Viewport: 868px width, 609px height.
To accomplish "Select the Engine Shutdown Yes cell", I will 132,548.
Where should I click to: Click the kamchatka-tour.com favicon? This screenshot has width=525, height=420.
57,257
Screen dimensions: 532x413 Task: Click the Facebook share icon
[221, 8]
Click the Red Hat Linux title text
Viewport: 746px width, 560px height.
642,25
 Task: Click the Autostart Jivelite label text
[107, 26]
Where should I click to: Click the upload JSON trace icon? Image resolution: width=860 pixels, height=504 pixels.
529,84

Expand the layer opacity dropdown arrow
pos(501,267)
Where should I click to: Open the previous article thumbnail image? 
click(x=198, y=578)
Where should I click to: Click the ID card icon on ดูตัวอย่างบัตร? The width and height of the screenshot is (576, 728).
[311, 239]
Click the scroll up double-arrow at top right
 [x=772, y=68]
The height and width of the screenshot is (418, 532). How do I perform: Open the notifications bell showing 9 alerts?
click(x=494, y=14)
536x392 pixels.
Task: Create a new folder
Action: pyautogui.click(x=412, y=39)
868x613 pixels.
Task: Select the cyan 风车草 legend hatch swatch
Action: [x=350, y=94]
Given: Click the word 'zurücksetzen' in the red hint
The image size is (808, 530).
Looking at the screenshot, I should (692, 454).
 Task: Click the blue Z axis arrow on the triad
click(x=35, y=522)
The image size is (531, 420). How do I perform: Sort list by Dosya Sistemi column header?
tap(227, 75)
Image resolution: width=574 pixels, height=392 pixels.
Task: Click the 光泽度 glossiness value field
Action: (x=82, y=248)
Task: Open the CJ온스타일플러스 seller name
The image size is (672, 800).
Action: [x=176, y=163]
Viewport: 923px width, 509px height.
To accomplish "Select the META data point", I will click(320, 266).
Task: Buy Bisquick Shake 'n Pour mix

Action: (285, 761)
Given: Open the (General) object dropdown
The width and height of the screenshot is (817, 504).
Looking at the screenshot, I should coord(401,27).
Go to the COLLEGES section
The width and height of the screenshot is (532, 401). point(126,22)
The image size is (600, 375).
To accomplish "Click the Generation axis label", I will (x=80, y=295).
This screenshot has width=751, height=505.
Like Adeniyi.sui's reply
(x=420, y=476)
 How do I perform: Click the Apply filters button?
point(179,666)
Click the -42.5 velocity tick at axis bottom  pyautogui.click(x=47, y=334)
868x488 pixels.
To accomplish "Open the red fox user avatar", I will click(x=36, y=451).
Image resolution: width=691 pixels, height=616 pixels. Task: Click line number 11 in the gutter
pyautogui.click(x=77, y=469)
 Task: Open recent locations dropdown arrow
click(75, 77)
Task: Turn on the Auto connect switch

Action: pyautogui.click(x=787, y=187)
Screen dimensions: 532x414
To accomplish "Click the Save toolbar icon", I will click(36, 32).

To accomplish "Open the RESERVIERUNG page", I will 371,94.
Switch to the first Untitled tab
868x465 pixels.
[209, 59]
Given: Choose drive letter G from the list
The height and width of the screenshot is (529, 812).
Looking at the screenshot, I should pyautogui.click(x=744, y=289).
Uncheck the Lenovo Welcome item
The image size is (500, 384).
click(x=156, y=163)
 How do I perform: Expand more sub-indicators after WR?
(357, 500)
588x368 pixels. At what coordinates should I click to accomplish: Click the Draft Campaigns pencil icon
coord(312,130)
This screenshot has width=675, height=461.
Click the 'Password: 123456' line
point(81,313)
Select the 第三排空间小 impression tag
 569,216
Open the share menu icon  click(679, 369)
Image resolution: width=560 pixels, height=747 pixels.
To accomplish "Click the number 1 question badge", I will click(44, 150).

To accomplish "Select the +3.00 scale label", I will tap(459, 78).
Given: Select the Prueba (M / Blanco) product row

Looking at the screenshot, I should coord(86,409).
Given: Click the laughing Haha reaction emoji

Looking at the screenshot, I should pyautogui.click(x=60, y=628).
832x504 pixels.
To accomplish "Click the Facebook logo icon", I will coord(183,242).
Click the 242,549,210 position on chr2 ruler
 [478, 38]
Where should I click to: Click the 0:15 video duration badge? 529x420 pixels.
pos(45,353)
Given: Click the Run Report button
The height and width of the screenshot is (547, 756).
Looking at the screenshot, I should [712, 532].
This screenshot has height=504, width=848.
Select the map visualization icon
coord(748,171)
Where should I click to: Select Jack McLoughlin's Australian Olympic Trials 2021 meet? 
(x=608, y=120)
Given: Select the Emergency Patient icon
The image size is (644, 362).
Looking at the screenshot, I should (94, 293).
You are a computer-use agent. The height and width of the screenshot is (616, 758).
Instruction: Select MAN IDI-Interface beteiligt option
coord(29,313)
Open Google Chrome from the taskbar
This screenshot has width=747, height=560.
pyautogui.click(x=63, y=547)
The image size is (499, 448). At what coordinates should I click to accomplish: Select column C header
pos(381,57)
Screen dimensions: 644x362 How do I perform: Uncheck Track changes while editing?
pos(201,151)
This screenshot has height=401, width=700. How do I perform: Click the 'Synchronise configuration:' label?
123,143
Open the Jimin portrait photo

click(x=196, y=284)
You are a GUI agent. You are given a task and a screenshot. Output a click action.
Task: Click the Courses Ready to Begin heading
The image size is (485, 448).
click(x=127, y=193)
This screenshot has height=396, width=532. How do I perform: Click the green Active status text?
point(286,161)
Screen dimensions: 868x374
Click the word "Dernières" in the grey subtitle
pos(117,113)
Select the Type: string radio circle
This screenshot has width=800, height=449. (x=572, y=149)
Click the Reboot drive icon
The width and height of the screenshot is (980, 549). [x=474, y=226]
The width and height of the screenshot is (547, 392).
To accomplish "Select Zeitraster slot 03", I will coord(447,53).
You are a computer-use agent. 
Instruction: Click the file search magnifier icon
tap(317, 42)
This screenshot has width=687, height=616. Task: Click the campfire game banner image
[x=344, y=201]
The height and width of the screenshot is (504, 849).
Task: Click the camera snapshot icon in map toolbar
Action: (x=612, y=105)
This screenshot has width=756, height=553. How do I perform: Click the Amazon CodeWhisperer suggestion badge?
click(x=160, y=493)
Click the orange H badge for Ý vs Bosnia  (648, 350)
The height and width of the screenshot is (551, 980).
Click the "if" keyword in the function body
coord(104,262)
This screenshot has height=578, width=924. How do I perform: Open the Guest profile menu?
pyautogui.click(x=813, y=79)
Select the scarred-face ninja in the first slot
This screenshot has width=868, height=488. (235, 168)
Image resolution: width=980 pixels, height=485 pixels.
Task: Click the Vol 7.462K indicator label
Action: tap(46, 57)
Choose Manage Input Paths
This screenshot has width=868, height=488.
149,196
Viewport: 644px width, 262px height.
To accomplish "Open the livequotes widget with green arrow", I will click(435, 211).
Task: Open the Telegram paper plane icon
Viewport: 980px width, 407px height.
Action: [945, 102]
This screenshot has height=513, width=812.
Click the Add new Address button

******************************

● **WORK TO COMPLETE**: Your output should consist solely of the lines from the beginning of the entries through the line containing "Given: Open the (General) object dropdown", reproduced exactly.

● **SOLUTION TO THE PROBLEM**:
Viewport: 868px width, 609px height.
To accomplish "Select the Engine Shutdown Yes cell", I will 132,548.
Where should I click to: Click the kamchatka-tour.com favicon? This screenshot has width=525, height=420.
57,257
Screen dimensions: 532x413 Task: Click the Facebook share icon
[221, 8]
Click the Red Hat Linux title text
Viewport: 746px width, 560px height.
642,25
 Task: Click the Autostart Jivelite label text
[107, 26]
Where should I click to: Click the upload JSON trace icon? Image resolution: width=860 pixels, height=504 pixels.
529,84

Expand the layer opacity dropdown arrow
pos(501,267)
Where should I click to: Open the previous article thumbnail image? 
click(x=198, y=578)
Where should I click to: Click the ID card icon on ดูตัวอย่างบัตร? The width and height of the screenshot is (576, 728).
[311, 239]
Click the scroll up double-arrow at top right
 [x=772, y=68]
The height and width of the screenshot is (418, 532). How do I perform: Open the notifications bell showing 9 alerts?
click(x=494, y=14)
536x392 pixels.
Task: Create a new folder
Action: pyautogui.click(x=412, y=39)
868x613 pixels.
Task: Select the cyan 风车草 legend hatch swatch
Action: [x=350, y=94]
Given: Click the word 'zurücksetzen' in the red hint
The image size is (808, 530).
Looking at the screenshot, I should (692, 454).
 Task: Click the blue Z axis arrow on the triad
click(x=35, y=522)
The image size is (531, 420). How do I perform: Sort list by Dosya Sistemi column header?
tap(227, 75)
Image resolution: width=574 pixels, height=392 pixels.
Task: Click the 光泽度 glossiness value field
Action: (x=82, y=248)
Task: Open the CJ온스타일플러스 seller name
The image size is (672, 800).
Action: [x=176, y=163]
Viewport: 923px width, 509px height.
To accomplish "Select the META data point", I will click(320, 266).
Task: Buy Bisquick Shake 'n Pour mix

Action: (285, 761)
Given: Open the (General) object dropdown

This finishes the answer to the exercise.